ReplyDeleteGMPU is absolutely excellent, if you take it seriously and do the work. It may be slightly on the intermediate to advanced side. Smirnov has recently created a "3 Steps to 2000 Elo" course, or whatever its called, that looks like a stepping stone in case GMPU is too hard. Depending on your level, those are the two to look at, though full disclosure, I haven't studied the 2000 Elo one.
DeleteThat said, if you haven't looked at Smirnov before, check out his masterclass. I'm pretty sure it's linked in every YouTube video he does. That will give you an excellent idea about whether his teaching style is right for you.
Thank you for your reply.
DeleteI think I already posted some comment on this blog about Artur Yusupov's books, but it resonated in this blog post in me again. I am working through his first part of the series, Build Up Your Chess.

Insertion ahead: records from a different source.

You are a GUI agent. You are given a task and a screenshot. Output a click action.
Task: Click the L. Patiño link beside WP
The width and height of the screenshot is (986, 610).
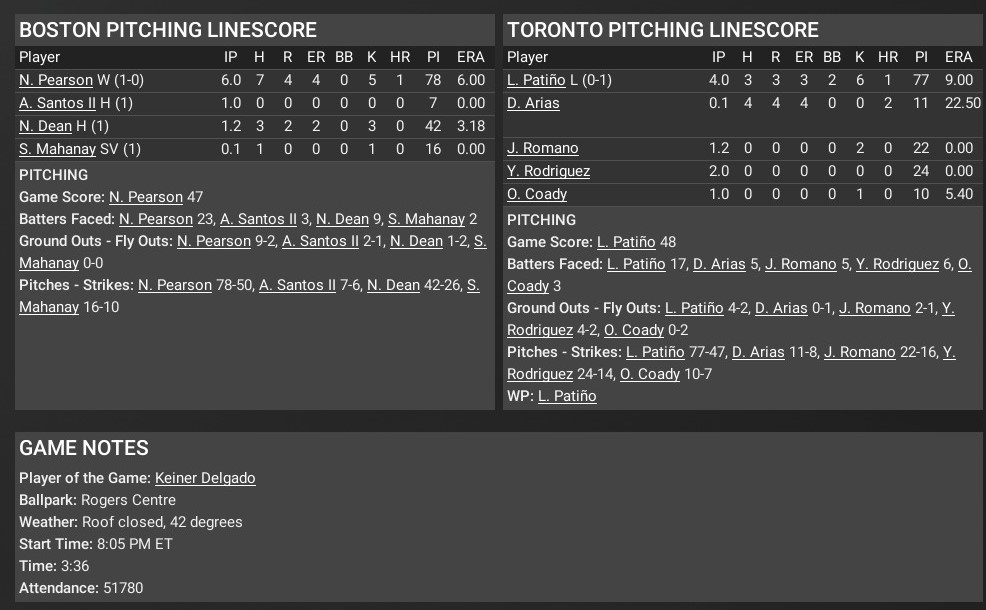pyautogui.click(x=567, y=396)
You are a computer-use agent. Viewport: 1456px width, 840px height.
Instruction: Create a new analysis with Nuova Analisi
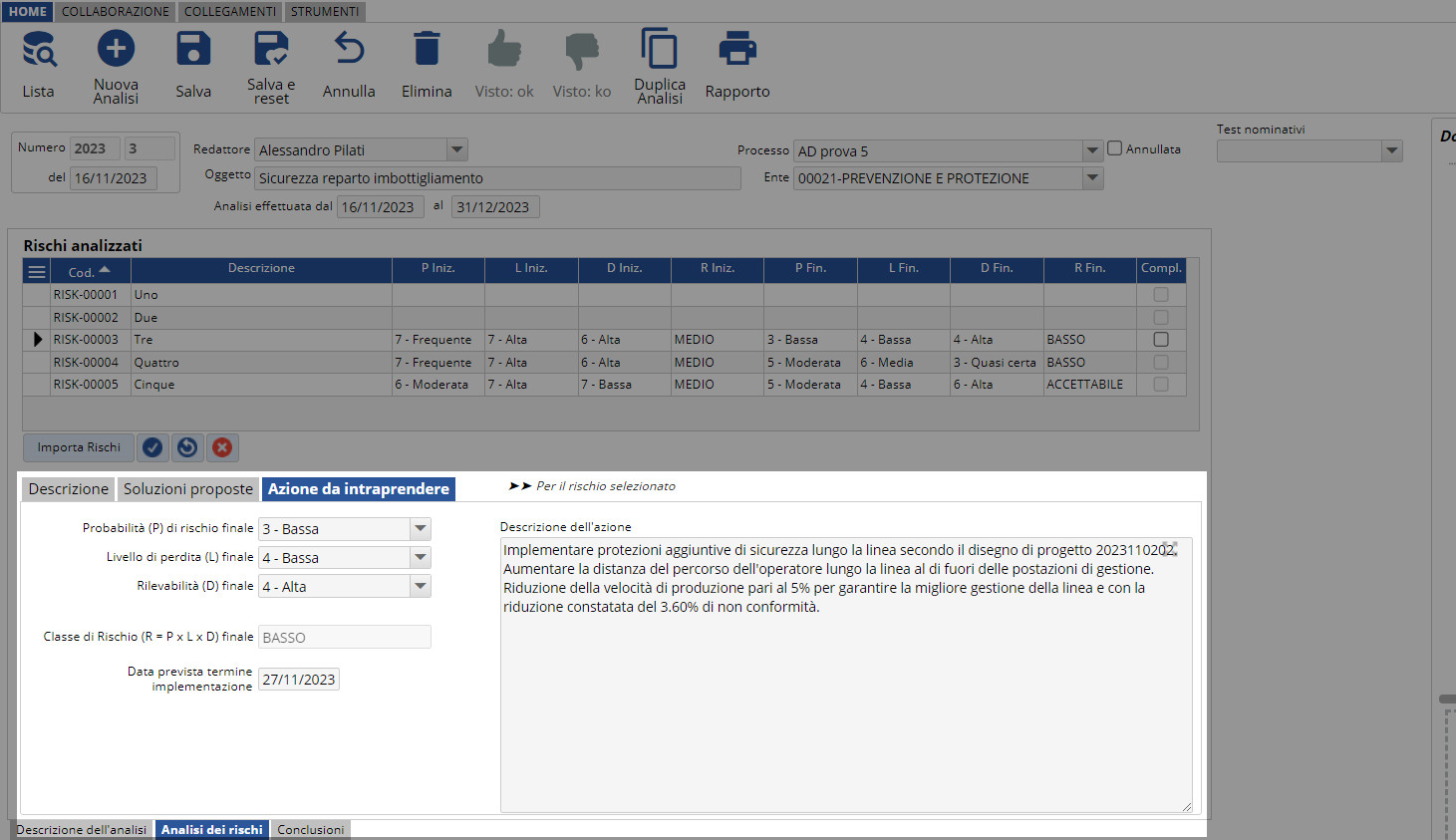(116, 50)
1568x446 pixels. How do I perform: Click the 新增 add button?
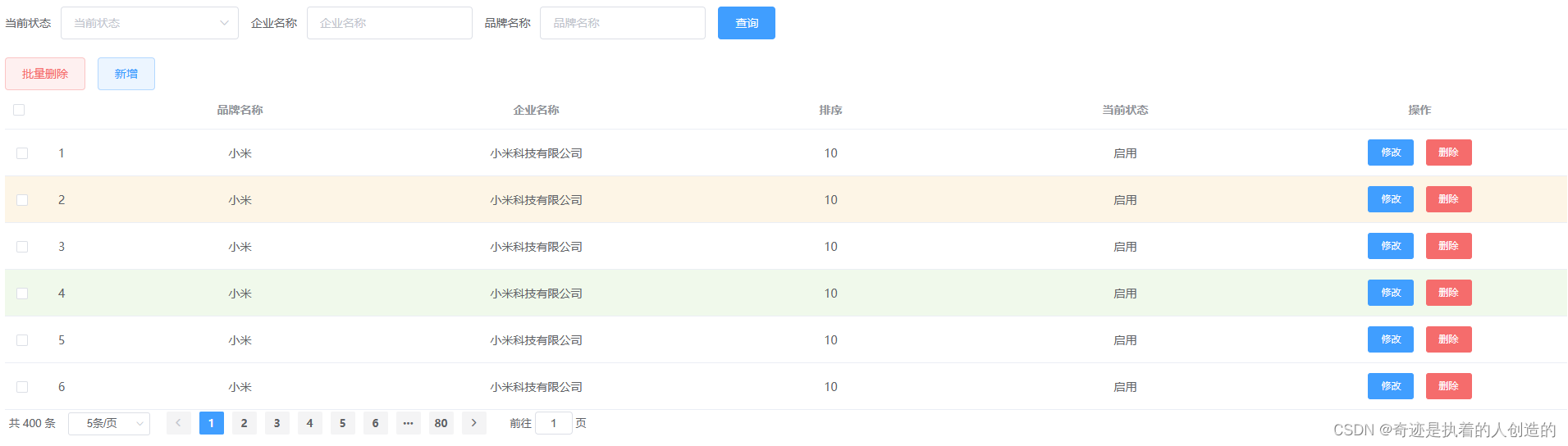(x=126, y=74)
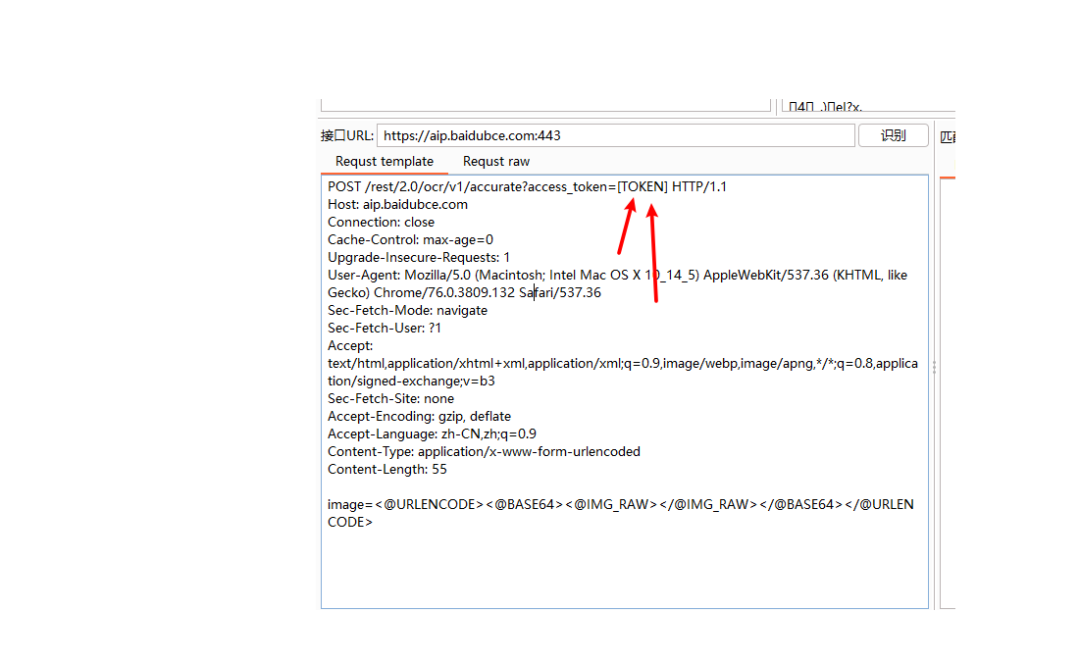Click the horizontal scrollbar above the URL field

point(545,104)
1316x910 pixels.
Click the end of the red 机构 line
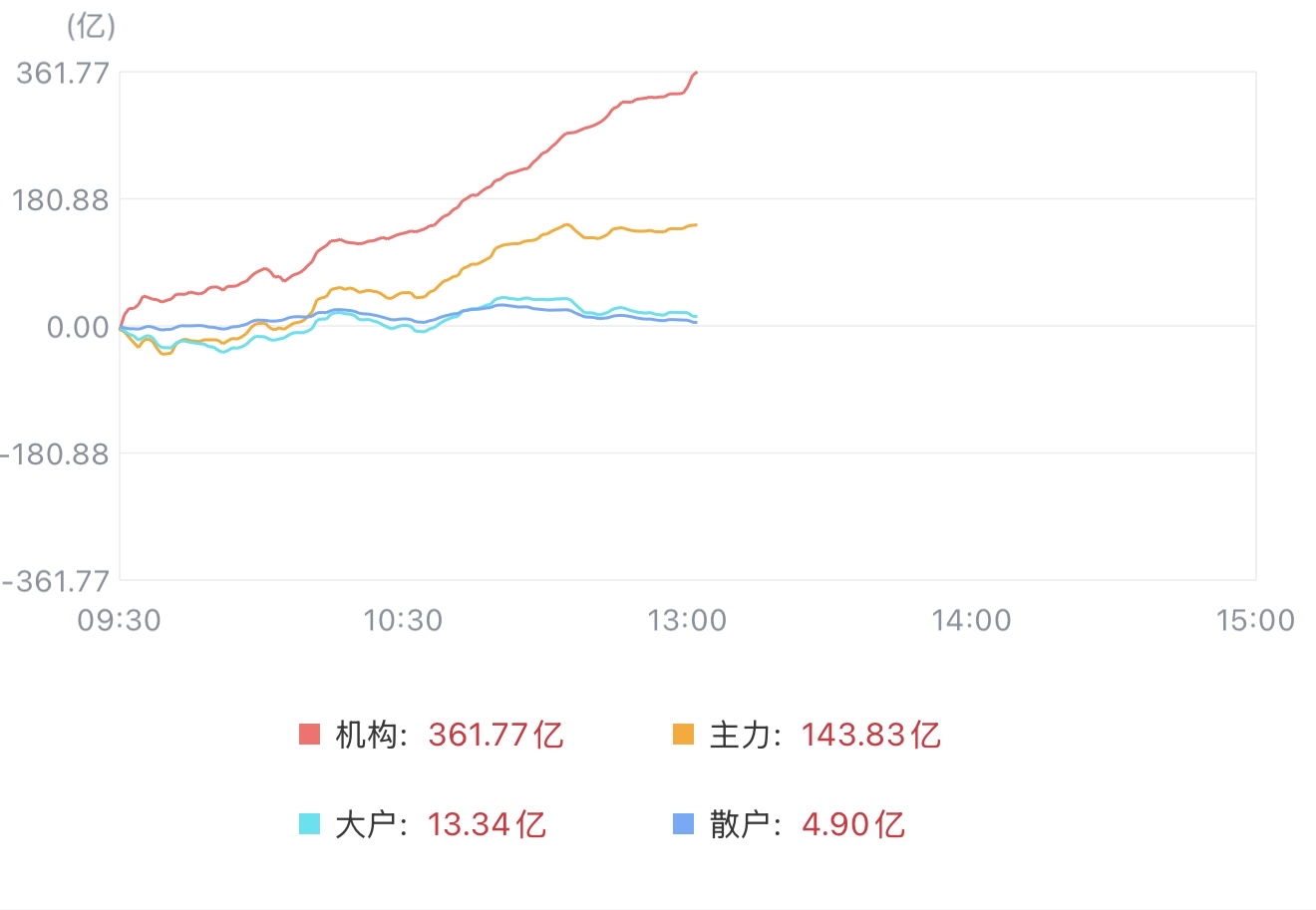point(695,73)
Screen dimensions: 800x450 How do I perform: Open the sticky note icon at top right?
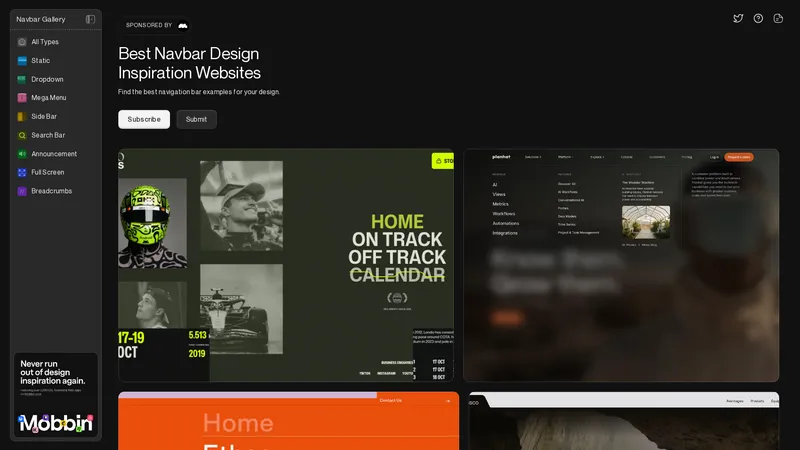[778, 19]
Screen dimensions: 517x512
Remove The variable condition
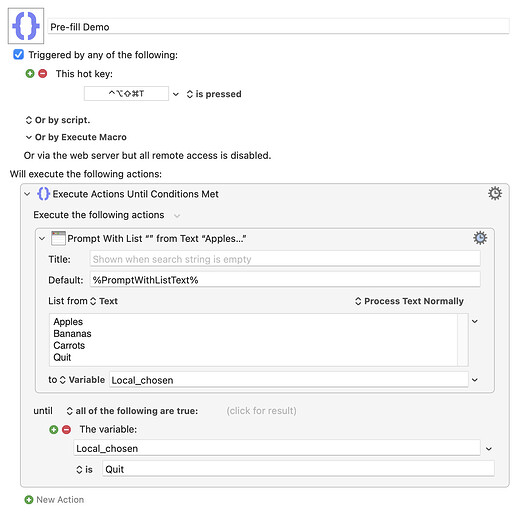[66, 429]
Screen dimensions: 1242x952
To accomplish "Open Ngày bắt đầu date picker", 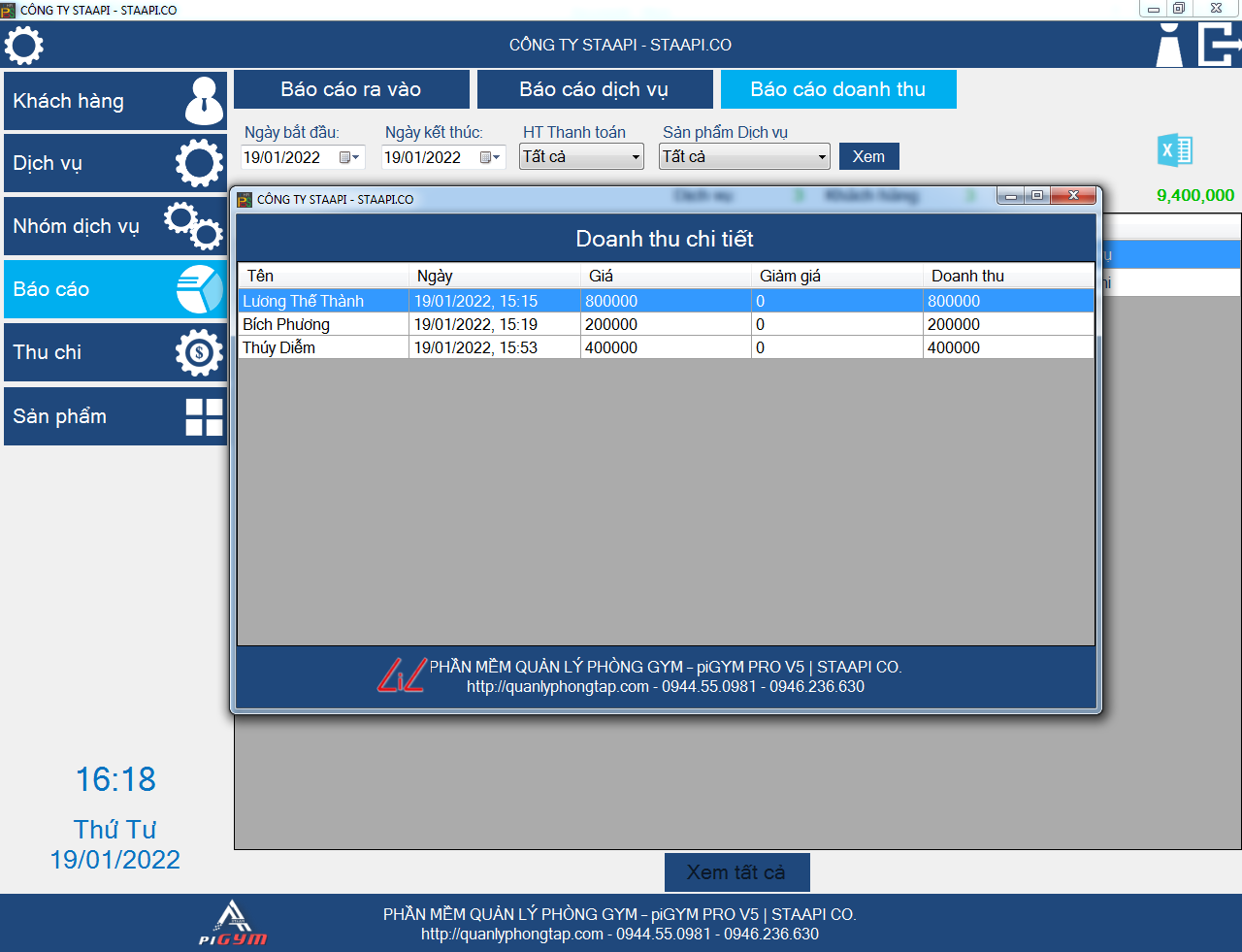I will [349, 157].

He always has a brief introduction of a topic and then there are 12 tests with 1, 2 or 3 stars difficulty. 3 stars exercises are so hard for me that I usually spend about 20-40 minutes on such an exercise (a single one), before I figure out correct solution and all variants. So, for example, there is a chapter about double check. Such a simple tactic like double check, everyone knows it, right? I read the introduction in like 5 minutes. But then I spend 2-3 hours doing those twelve exercises and boy, what a difference this makes! Now I see enemy King on the same line as my Bishop and Rook behind it (or on a near square, so it can be decoyed there by a sacrifice) and the motif immediately jumps at me. I am starting to believe that this is the only chess training that really works. We just need to get our hands dirty and spend a lot of time DOING it, practicing it, calculating variants, figuring everything out. Not just reading about it or watching videos and hearing about it. The difference is simply huge.